Seamus Ryan started teaching after he finished law school, over 20 years ago. He specialises in legal training and is a qualified Solicitor, a member of the Institute for Learning and a Law Society accredited Lexcel consultant. Seamus is very popular with our Students due to his friendly and helpful teaching approach. Students often impress Seamus with their level of commitment and enthusiasm for learning.
Seamus has answered some questions about his background and told us about his experience with ILSPA:
How did you become a tutor with the Institute of Legal Secretaries and PAs?
I started teaching for the Institute in 2006. It does not feel like 10 years since I first came across the Institute, and it was actually in 1996 that I first heard about them. At that time I was teaching the National Association of Licensed Paralegals course. I recall thinking that the Diploma course looked really interesting and that it would be useful for the Legal Secretaries I was working with at the time. I had recommended that some of the Secretaries working at my firm take the course, and the feedback I got was that they had really enjoyed it. Being in full-time practice and teaching one evening class a week excluded me from also teaching the Diploma course, but I did make a mental note of the qualification. When I moved from the Midlands to the South West of the country, I made contact with the Institute and was very pleasantly surprised to see that the qualification had gone from strength to strength. I started teaching the Diploma course in 2006 in Bristol, Birmingham and London. Over the years it has been a genuine pleasure to see so many students benefit from the qualification.
Tell us about your legal experience.
My first job in the legal sector was working as a Legal Assistant for the South Oxfordshire District Council. I had taken a year out from my law degree so that I could get some experience of legal work and to make sure that I was on the right career path. Looking back now, I was very lucky to have a supportive boss, because she gave me the chance to get some great experience. I was allowed to represent the Council in Court (a scary prospect at age 20), became involved in planning matters and was given several research projects to complete for the legal department. This grounding in the real legal world helped me with the rest of my Law degree and Legal Practice Course studies.
When I completed my Legal Practice Course, the country was in recession and the opportunities to obtain training contracts were few and far between. For those who may not know, it is necessary to work as a Trainee Solicitor for two years before you can fully qualify as a Solicitor. I was lucky enough to find a job as a Law Cost Draftsman. At the time this was a seldom-heard-of quasi-legal role. It is like being an accountant and negotiator for Lawyers. I spent nearly three years arguing over Lawyers’ legal costs and developed a set of legal skills that I am still asked to use from time to time nearly 20 years later.
Once I obtained a training contract with a large firm in Nottingham, I specialised in legal costs, general litigation and judicial review. After I had spent several years at this firm, first as a Trainee and then as an Associate Solicitor, I had the opportunity to join a smaller firm and develop the skills of a Wills and Probate Lawyer.
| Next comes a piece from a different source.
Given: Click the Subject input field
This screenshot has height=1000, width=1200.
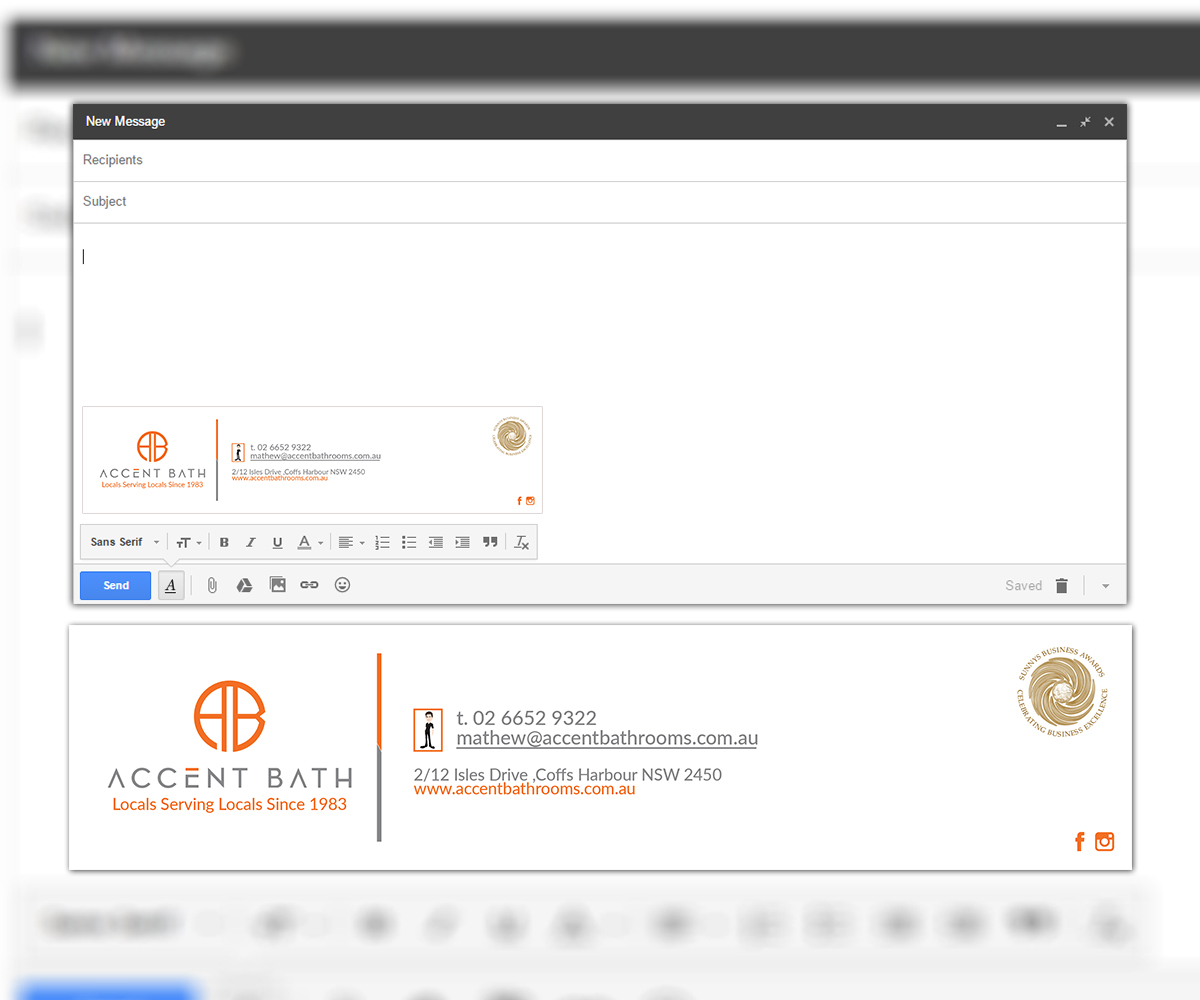Looking at the screenshot, I should (400, 201).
Since 2005 I have run my own legal training and consultancy company. In addition to the work I do for the Institute, I get involved in online training for Legal Executives and CPD training for other Solicitors. I have been an examiner for CILEx and AQA A-level Law, and I am currently the subject expert for the A-level Law qualification in Wales.
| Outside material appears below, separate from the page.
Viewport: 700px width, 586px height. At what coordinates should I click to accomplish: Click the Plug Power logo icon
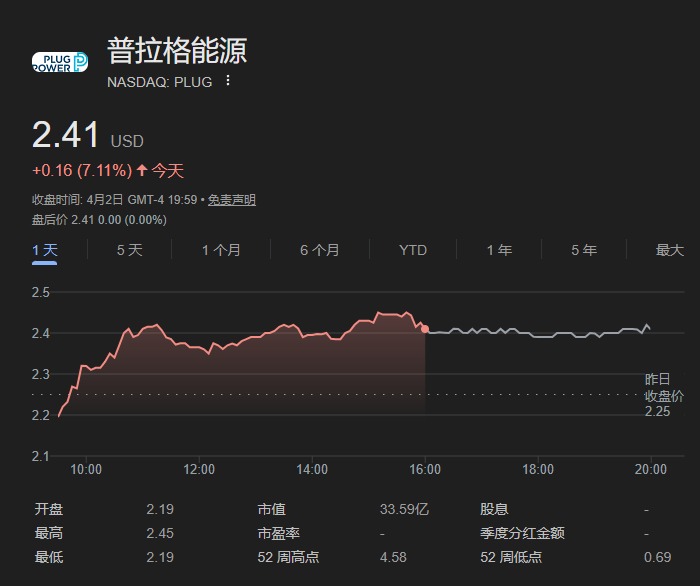click(x=60, y=62)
How do you get on with the students?
I have a friendly and approachable manner and a good sense of humour. I have always had a can-do attitude, and I try to impart this to my students. I find the maturity and high levels of motivation of students on the Diploma course chimes very well with my style of teaching. I try to use real examples and draw on students’ own experiences where I can to help bring the subject to life.
What is the most challenging aspect of your work?
With all the legal courses I teach, I have to sometimes stop myself from getting carried away. The law truly is a fascinating subject, and it can be difficult to resist the temptation to try to teach too much. The Diploma has a unique balance of outlining key legal principles and then applying these to the legal procedures a Secretary will come across in practice. I do usually warn classes before we start that they may need to remind me to stop for a break. Happily, these are usually classes where the students have also been carried away by the topic.
What do you enjoy most about teaching?
I have been involved in legal training for nearly 20 years. What started as a part-time job training Paralegals and Legal Executives has developed into a long-term career. It seems a very long time ago when I was that nervous new teacher worrying if I knew all the answers. The years of teaching experience mean that I now realise that if I cannot answer a question off the top of my head, I have the confidence to say so and answer the question later. I do not get the pre-teaching butterflies anymore, but I still get the buzz from seeing students grasp a difficult legal concept or principle. It does help to teach highly motivated and interested students, which the Diploma course usually attracts.
What are your interests?
In my spare time I enjoy skiing, cycling and sailing. I had a long break from sailing while my family was young, but now that my children have started growing up I have a bit more time for this hobby. This year I was lucky enough to be one of the crew for a boat that raced in the Volvo Cork race, and we managed to finish in the middle of a 120-strong fleet, which I was very happy with.